At times, in the use of the term “contemporary”, we transpose the practice and the practitioners. Some of the photographers in Contemporary New Zealand Photographers, while not quite of John Pascoe’s generation, are what are referred to as “senior practitioners”. With the inclusion of younger up-and-coming photographers, or “artists working in and/or with photography”, as some prefer to be called, this book surveys recent New Zealand photographic history as well as the current scene.

Contemporary New Zealand Photographers takes the pragmatic and commendable stance that, as art photography has many manifestations, a book that is “argumentative, discursive and at times mutually contradictory” is an appropriate approach. It’s a strategy that works, and the result encompasses a gamut of images, with some located firmly in these islands and others as much about current international practice as anything else.

The usual suspects (not only the photographers but the designer, editors and writers) have been rounded up in this quality production. It’s a worthy roll call and will contribute to establishing a canon. Of course a different group of participants would establish a slightly different received history. This one is, as Gregory O’Brien states in his opening essay, that of “The Long March towards Fine Art Status” which has different goals and verities than those of the possibly more restrictive genre “Photography”.
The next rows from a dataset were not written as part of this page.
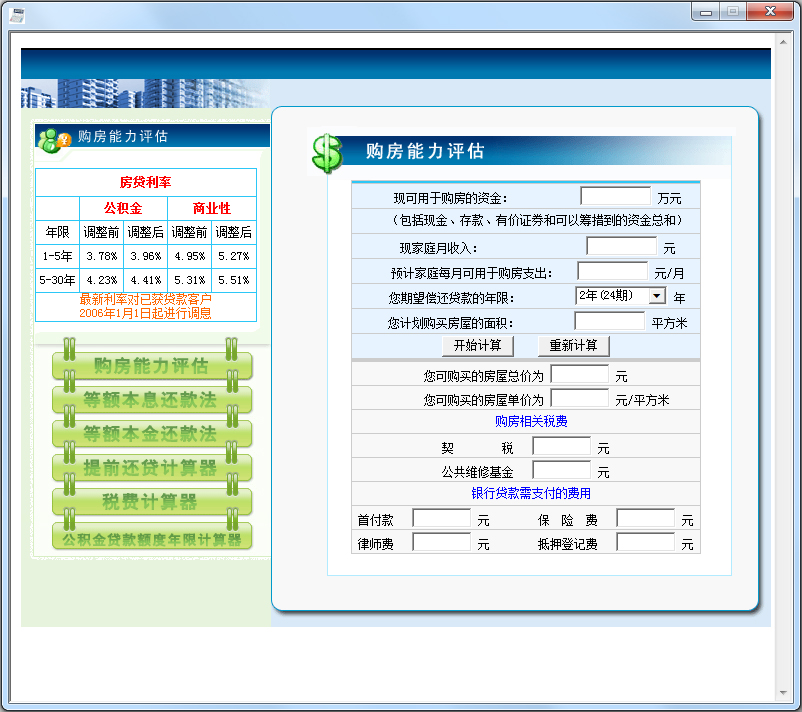Click the people icon beside 购房能力评估 header
The image size is (802, 712).
click(x=54, y=139)
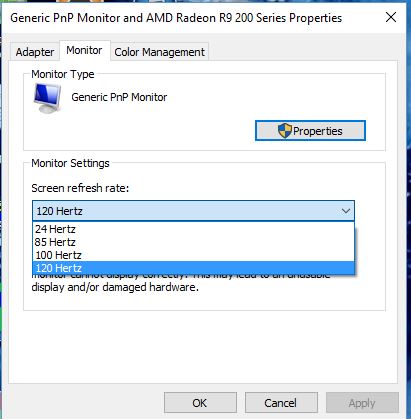Viewport: 411px width, 419px height.
Task: Confirm settings with the OK button
Action: [200, 403]
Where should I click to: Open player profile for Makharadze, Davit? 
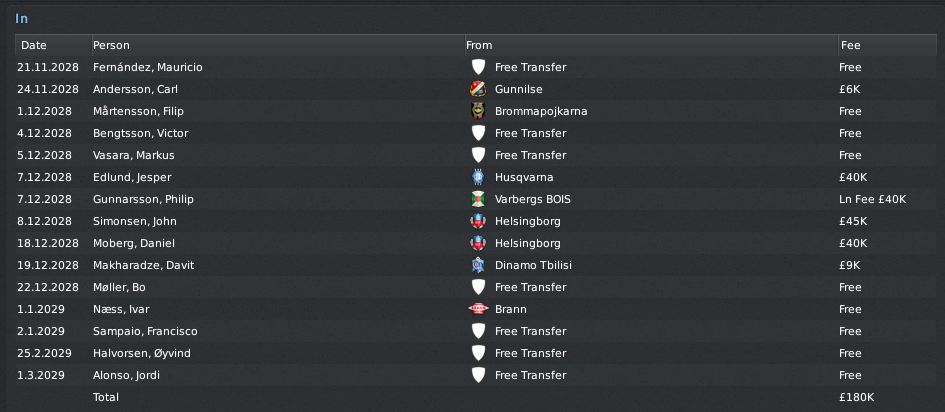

When these half-dozen books are added to other recent photographic publications, such as Bruce Connew’s almost-handmade book on mutton birding or Harvey Benge’s glossy international-style productions on colour, juxtapositions and urbanism, we see that approaches to New Zealand photography are plentiful. Overall, we are busy building a deeper body of images that serve purposes ranging from those of observation, reflection and illumination to intellectual inquiry and emotional introspection. Thank you, photographers and their allies.

 

Paul Thompson is a Wellington-based photographer whose Shards of Silver, investigating the connections between poetry and photography, will be published this year.